══ TEXTE DE LECTURE ══

Une analyse historique, liturgique et musicologique de la musique des Beta Israel, inspirée des travaux de Simha Arom, Frank Alvarez-Pereyre, Shoshana Ben-Dor et Olivier Tourny
C’est au début des années 1980 que débute l’immigration clandestine des Juifs d’Ethiopie vers Israël. Ces derniers, improprement appelés Falasha (terme à connotation péjorative qui signifie “sans racines” ou “exilés”) fuient, comme nombre de leurs compatriotes, la guerre civile et la famine en se réfugiant au Soudan. En 1984, l’opération Moïse organisée par l’état israélien permet d’accueillir 7.000 Juifs éthiopiens en provenance des camps de transit soudanais ; peu de temps après, l’opération Saba (1985) en rapatrie 648 ; enfin en 1991, l’opération Salomon réussit la gageure d’acheminer par un pont aérien 14.300 personnes en l’espace de vingt-quatre heures.

═══
══ DONNÉES ENREGISTRÉES ══

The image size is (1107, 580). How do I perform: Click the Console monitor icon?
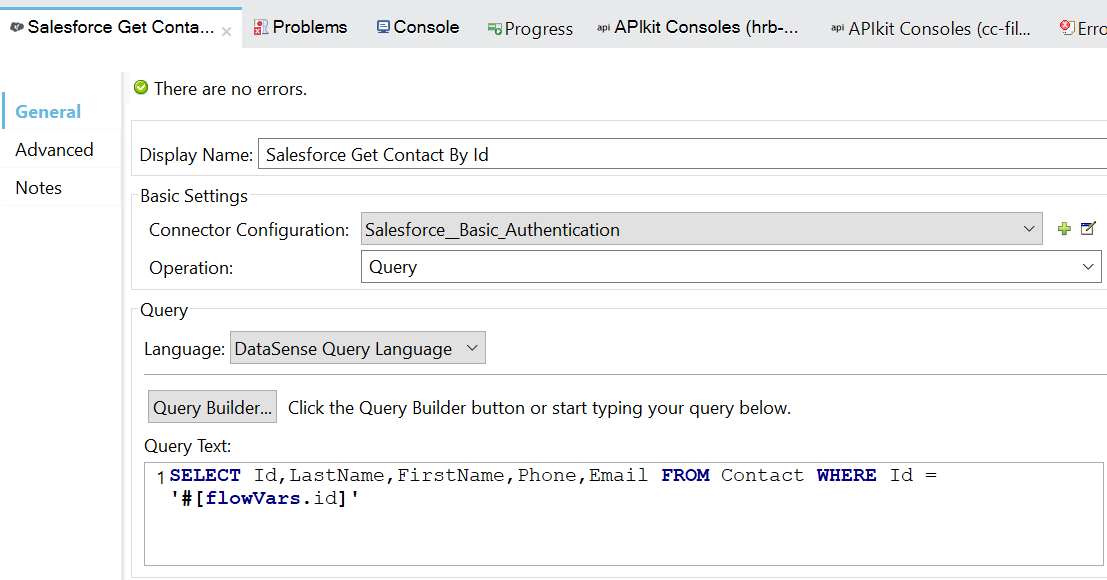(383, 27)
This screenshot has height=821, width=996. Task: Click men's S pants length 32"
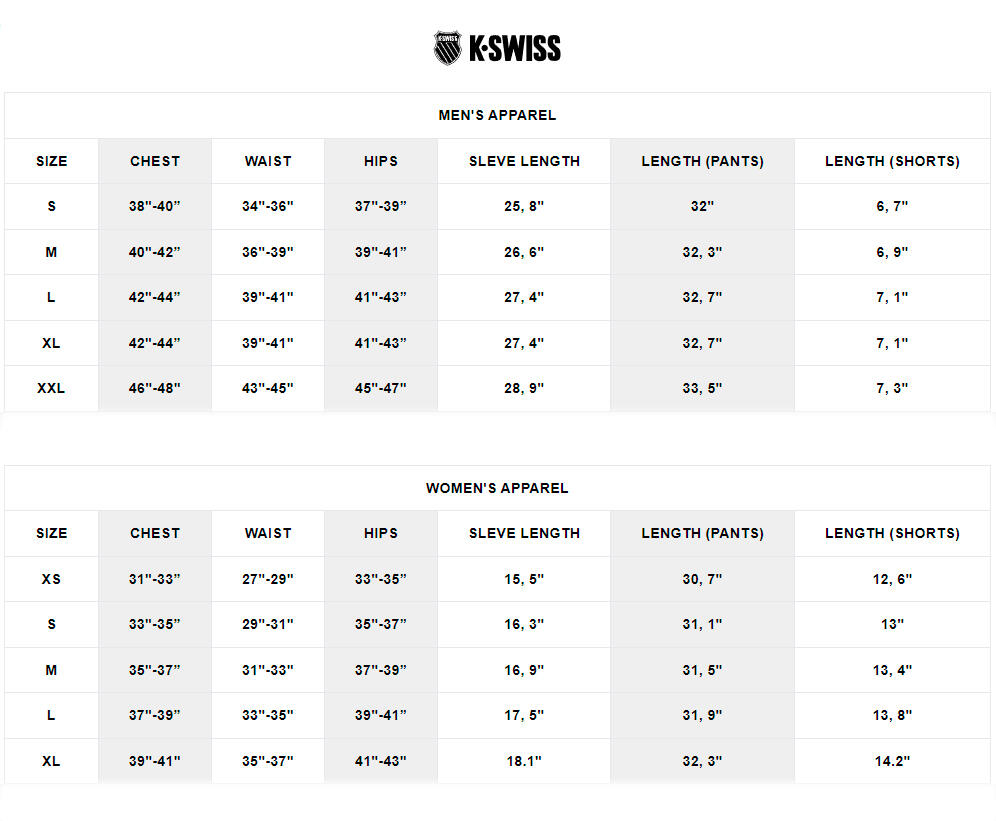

═══

CONSIGNES:
A - Recopiez tout le passage du texte de lecture, de « Une analyse historique, liturgique » jusqu'à « de vingt-quatre heures. ».
B - D'après le texte de lecture, combien de personnes l'opération Salomon a-t-elle acheminées en 1991 ?

RÉPONSES:
A -
Une analyse historique, liturgique et musicologique de la musique des Beta Israel, inspirée des travaux de Simha Arom, Frank Alvarez-Pereyre, Shoshana Ben-Dor et Olivier Tourny
C’est au début des années 1980 que débute l’immigration clandestine des Juifs d’Ethiopie vers Israël. Ces derniers, improprement appelés Falasha (terme à connotation péjorative qui signifie “sans racines” ou “exilés”) fuient, comme nombre de leurs compatriotes, la guerre civile et la famine en se réfugiant au Soudan. En 1984, l’opération Moïse organisée par l’état israélien permet d’accueillir 7.000 Juifs éthiopiens en provenance des camps de transit soudanais ; peu de temps après, l’opération Saba (1985) en rapatrie 648 ; enfin en 1991, l’opération Salomon réussit la gageure d’acheminer par un pont aérien 14.300 personnes en l’espace de vingt-quatre heures.

B - 14.300 personnes, en l'espace de vingt-quatre heures.